Critics say the line is unneeded, is too expensive and would be environmentally damaging.

In testimony Tuesday, SDG&E said it had identified three errors it made in the so-called base case, or the scenario against which the cost of Sunrise and alternatives to the line are being evaluated in the PUC proceedings.

The utility says those mistakes involved a misplaced decimal point and other errors regarding the availability of coal-fired power plants in 2020. Jan Strack, SDG&E's grid planning manager, said he became aware of "significant" errors after hearing questions on the opening day of the hearings from PUC Commissioner Dian Grueneich.

The errors, Strack said, left him feeling uncomfortable about the case the utility has presented and necessitated the "top-to-bottom" review.

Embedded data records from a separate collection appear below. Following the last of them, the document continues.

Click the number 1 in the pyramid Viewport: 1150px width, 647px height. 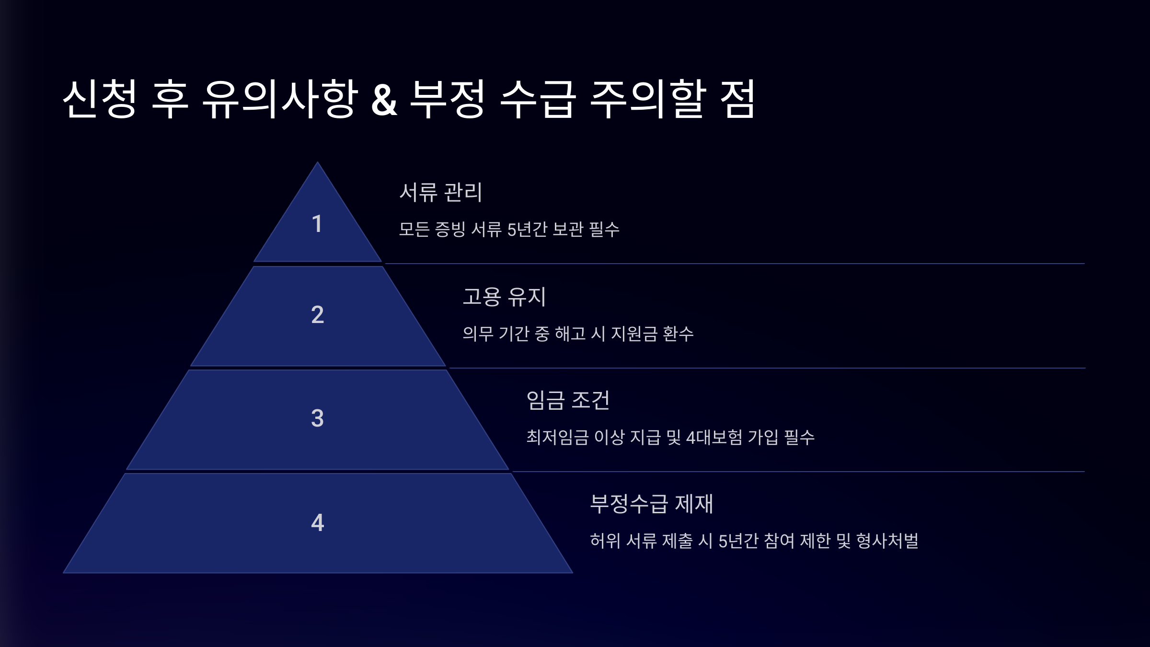pyautogui.click(x=317, y=224)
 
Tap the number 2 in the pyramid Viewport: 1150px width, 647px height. pyautogui.click(x=317, y=315)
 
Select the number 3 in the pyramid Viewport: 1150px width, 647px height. pyautogui.click(x=317, y=418)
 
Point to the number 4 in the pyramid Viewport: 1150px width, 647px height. pyautogui.click(x=317, y=522)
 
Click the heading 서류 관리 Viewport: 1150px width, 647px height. pyautogui.click(x=440, y=192)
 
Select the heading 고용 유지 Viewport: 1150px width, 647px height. pyautogui.click(x=504, y=297)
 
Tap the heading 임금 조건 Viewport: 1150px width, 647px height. pyautogui.click(x=568, y=400)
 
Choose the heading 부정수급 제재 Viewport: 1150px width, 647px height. pyautogui.click(x=651, y=504)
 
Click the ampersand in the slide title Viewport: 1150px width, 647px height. pyautogui.click(x=384, y=100)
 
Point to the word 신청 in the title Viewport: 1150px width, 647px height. pyautogui.click(x=100, y=99)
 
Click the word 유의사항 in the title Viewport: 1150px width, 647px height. pyautogui.click(x=280, y=99)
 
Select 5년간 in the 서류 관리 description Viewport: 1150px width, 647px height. pyautogui.click(x=527, y=230)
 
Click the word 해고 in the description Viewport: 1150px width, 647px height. pyautogui.click(x=570, y=334)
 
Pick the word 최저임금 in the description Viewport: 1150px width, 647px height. pyautogui.click(x=557, y=437)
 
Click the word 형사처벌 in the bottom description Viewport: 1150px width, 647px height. pyautogui.click(x=887, y=541)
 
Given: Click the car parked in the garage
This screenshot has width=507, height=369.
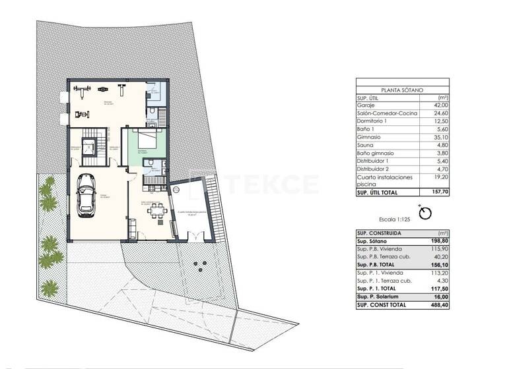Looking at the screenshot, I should point(86,194).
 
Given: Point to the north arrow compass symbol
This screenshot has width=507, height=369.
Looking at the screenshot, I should point(425,213).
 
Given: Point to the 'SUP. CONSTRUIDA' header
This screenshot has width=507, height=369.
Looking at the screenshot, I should point(376,233).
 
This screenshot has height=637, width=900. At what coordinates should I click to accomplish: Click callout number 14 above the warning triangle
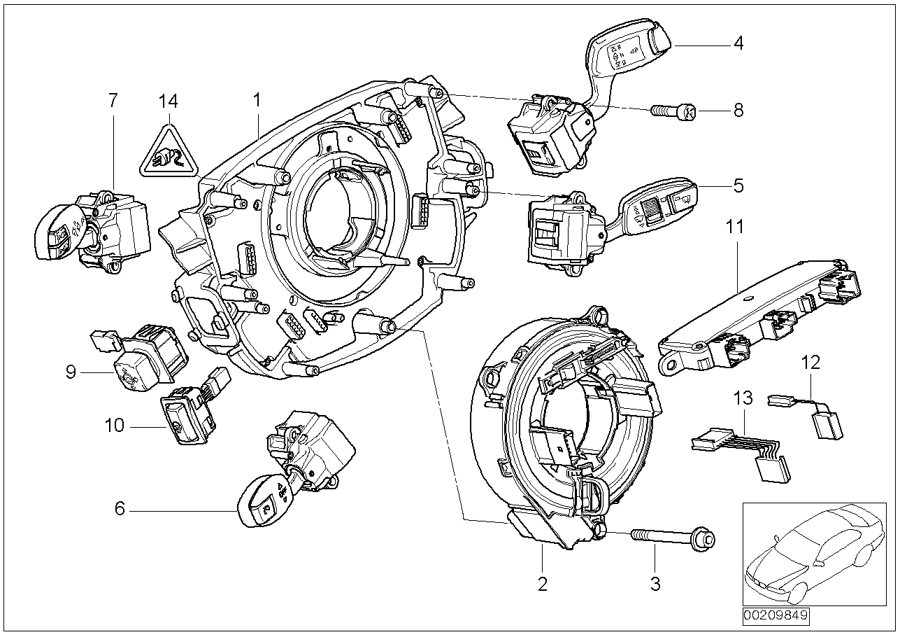click(168, 102)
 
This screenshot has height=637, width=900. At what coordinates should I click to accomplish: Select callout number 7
click(113, 101)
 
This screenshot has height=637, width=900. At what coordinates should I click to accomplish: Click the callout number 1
click(257, 101)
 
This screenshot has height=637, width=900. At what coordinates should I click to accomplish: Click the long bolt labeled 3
click(671, 538)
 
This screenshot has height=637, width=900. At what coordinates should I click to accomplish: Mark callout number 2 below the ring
click(543, 584)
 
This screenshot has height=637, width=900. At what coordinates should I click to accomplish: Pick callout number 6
click(120, 509)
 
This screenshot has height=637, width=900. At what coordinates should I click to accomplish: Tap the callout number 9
click(71, 372)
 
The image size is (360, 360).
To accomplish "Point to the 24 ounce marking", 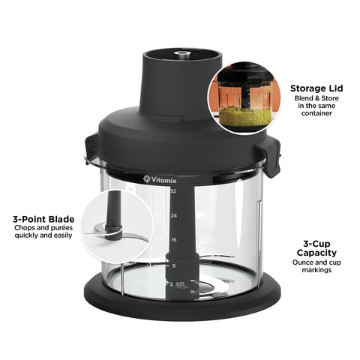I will (173, 216).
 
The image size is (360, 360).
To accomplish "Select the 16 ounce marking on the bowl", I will (173, 240).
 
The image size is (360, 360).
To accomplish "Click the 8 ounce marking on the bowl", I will (173, 266).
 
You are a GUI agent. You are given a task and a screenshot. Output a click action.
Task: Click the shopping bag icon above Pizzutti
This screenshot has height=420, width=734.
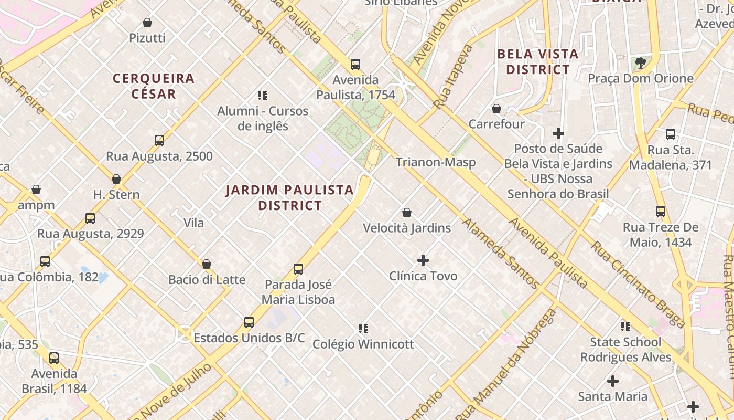[x=147, y=23]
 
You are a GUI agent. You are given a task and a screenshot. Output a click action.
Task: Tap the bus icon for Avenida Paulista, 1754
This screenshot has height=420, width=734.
[x=355, y=65]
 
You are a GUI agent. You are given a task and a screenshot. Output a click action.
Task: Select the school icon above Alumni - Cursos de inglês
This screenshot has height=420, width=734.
[x=263, y=95]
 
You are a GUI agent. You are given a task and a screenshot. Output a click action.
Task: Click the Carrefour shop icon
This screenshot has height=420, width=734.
[x=496, y=109]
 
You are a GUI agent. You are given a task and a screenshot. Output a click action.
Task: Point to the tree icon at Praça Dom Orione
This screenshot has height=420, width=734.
[x=640, y=63]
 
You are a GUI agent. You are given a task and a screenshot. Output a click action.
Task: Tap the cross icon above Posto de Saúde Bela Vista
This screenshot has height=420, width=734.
[x=558, y=133]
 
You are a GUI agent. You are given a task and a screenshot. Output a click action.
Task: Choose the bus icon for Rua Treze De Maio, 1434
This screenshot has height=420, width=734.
[x=661, y=212]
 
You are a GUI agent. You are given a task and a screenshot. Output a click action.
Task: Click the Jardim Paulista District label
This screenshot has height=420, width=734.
[x=290, y=197]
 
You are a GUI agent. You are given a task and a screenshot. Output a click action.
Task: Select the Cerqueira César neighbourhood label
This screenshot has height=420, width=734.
[x=154, y=86]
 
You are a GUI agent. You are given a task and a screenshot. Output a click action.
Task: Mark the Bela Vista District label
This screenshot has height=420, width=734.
[x=538, y=61]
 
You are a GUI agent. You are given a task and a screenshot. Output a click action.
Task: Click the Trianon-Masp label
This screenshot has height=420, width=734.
[x=436, y=162]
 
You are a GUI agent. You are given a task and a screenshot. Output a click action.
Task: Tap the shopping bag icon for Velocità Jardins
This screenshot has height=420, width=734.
[x=406, y=213]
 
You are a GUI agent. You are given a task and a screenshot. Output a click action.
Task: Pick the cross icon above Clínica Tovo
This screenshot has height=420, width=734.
[x=423, y=260]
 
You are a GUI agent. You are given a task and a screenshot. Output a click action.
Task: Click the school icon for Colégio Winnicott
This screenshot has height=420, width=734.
[x=363, y=329]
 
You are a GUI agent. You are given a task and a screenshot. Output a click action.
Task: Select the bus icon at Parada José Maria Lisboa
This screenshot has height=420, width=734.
[x=298, y=269]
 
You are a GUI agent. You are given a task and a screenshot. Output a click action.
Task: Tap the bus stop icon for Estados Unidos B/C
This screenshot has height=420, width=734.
[x=249, y=322]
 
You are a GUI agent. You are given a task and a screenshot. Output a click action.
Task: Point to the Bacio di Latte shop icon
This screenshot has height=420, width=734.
[x=207, y=264]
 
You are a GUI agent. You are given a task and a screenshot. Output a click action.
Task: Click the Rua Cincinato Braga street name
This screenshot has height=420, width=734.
[x=638, y=285]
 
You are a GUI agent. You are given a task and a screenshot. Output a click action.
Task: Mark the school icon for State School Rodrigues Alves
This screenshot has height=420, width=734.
[x=625, y=327]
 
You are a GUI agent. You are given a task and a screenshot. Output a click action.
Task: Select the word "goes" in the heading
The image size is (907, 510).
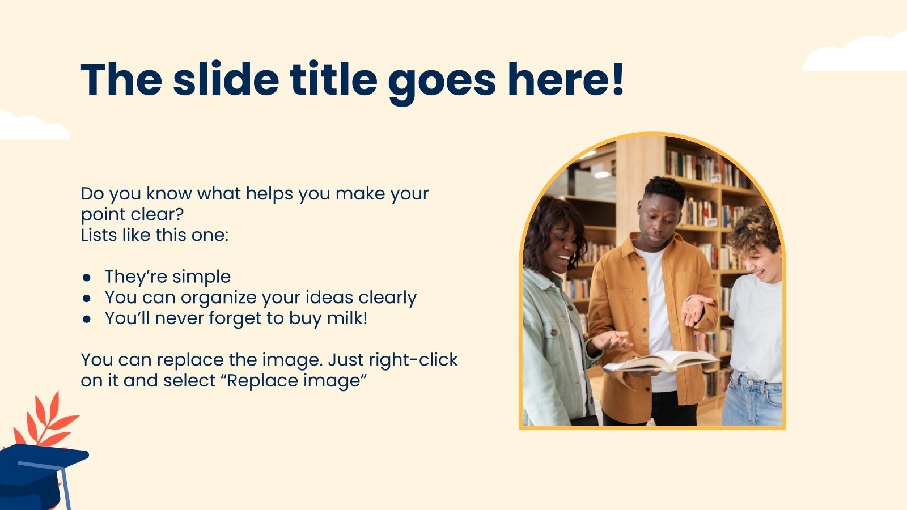(442, 83)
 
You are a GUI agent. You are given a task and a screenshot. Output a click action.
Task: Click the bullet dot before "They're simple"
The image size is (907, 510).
(86, 278)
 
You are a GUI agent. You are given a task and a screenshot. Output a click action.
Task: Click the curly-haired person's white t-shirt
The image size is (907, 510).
(756, 328)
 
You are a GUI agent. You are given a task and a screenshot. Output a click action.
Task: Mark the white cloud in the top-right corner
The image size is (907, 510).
(857, 54)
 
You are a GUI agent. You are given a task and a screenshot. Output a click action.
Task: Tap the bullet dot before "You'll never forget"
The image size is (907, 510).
(86, 319)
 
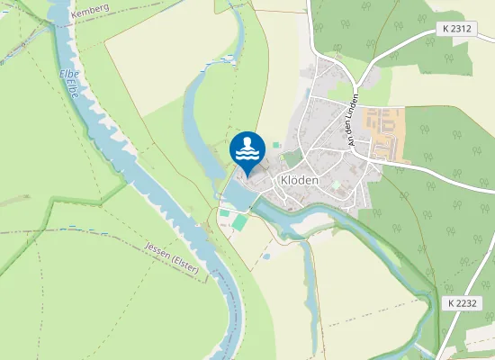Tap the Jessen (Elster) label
click(x=171, y=256)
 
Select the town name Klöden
click(x=300, y=179)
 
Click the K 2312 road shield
click(x=457, y=29)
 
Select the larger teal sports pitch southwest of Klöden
click(x=238, y=220)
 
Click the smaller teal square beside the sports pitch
click(x=224, y=213)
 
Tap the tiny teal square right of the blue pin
click(x=276, y=144)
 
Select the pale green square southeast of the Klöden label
click(x=335, y=184)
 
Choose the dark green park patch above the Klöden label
click(x=292, y=158)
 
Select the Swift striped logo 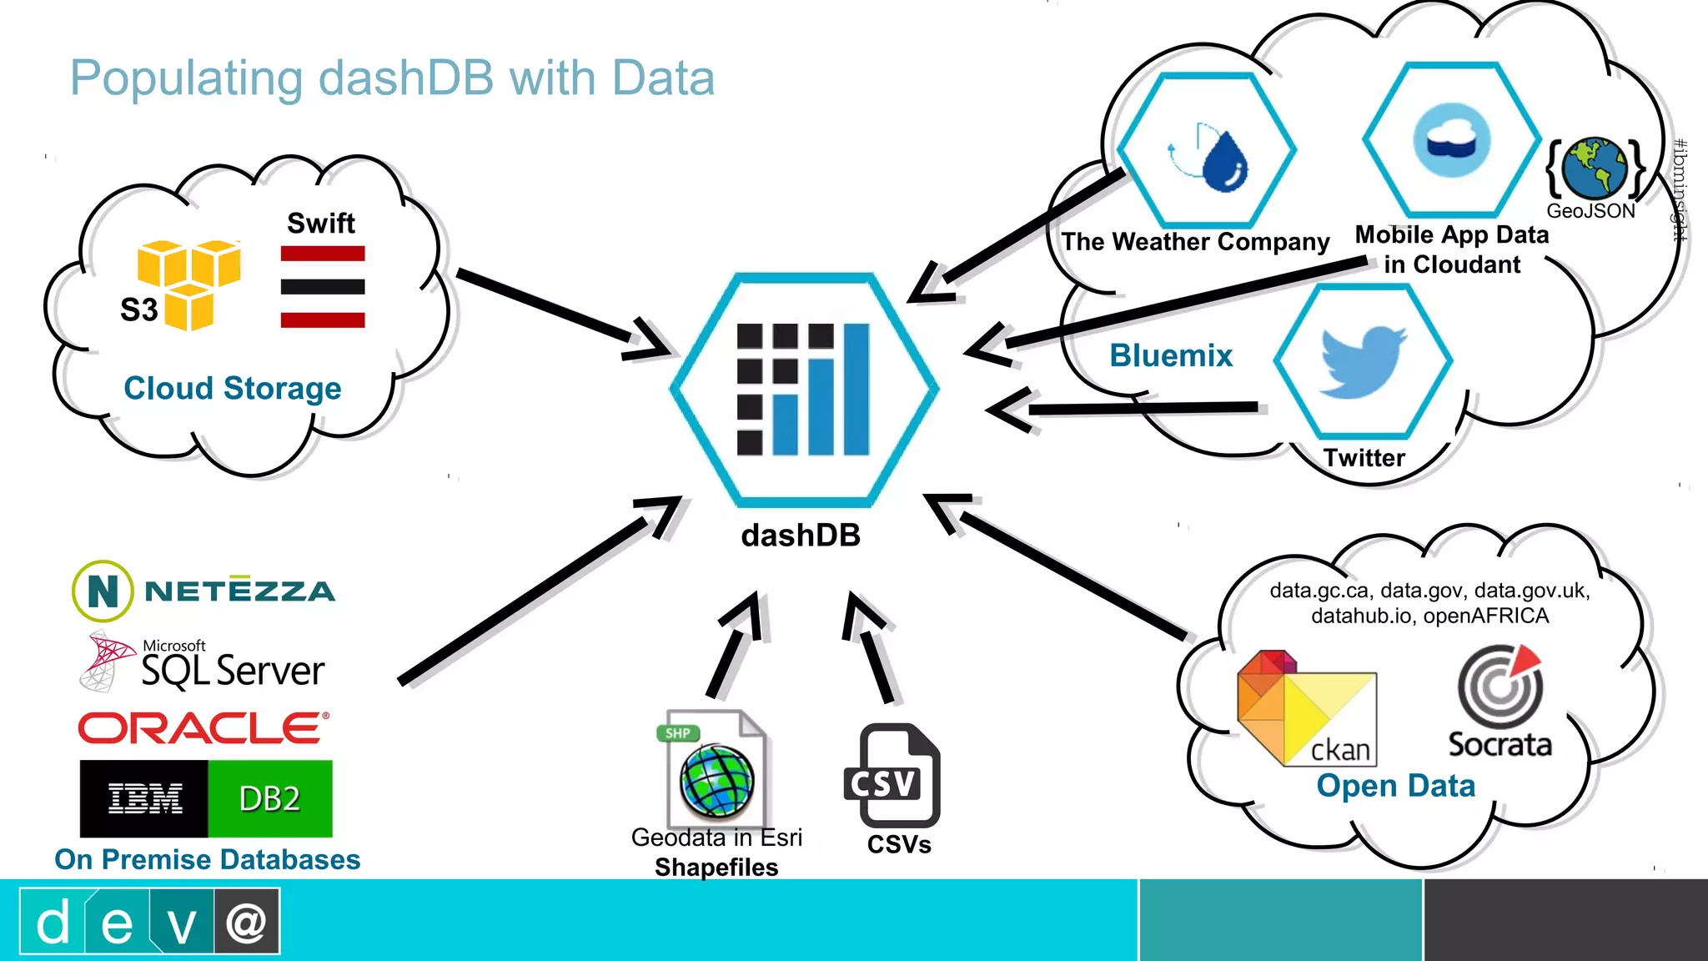tap(323, 286)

This is not the first time SDG&E has reworked the purported benefits of Sunrise.

Earlier this year, SDG&E twice revised the annual savings it said would result from building the power line. In the first revision, the utility's estimated annual savings from the power line fell from $447 million to $85 million. A subsequent estimate raised the projected annual savings to $220 million.

Joe Como, an attorney with the Division of Ratepayer Advocates and a critic of the project, said SDG&E's concession was a bombshell.

"This eviscerates their case," Como said. "This is extremely unusual. You might get a witness saying there are small areas requiring change here and there, but usually mistakes are trivial. This time the witness says this upsets the whole apple cart."

Como said the division had devoted hundreds of hours to its analysis of SDG&E's case and now faces the prospect of duplicating much of that effort, which could delay consideration of the power line.

The PUC has said it plans to issue a ruling on the transmission proposal by early next year.

The motion for dismissal was supported by the Nevada Hydro Project, a party in the case that is proposing to build a stored-water electric generating project near Lake Elsinore.

Michael Shames, executive director of the Utility Consumers' Action Network, said it was too early to determine if a motion to dismiss the Sunrise application was appropriate.

"We know the three errors SDG&E has acknowledged and we know of 10 other significant errors," said Shames, who emphasized that the models used to estimate Sunrise's benefits can be extremely sensitive.

"The slightest changes can have dramatic effects. If it's just those errors, we can probably survive. But if they find additional errors, a maelstrom breaks loose."

Scott Crider, a spokesman for SDG&E, said the utility was confident that Sunrise would prove superior to all other alternatives, even after the modeling changes.

"The benefits of the benchmark case against which Sunrise and all the alternatives . . . will be judged will rise," Crider said. "Sunrise will still be the most cost-effective option."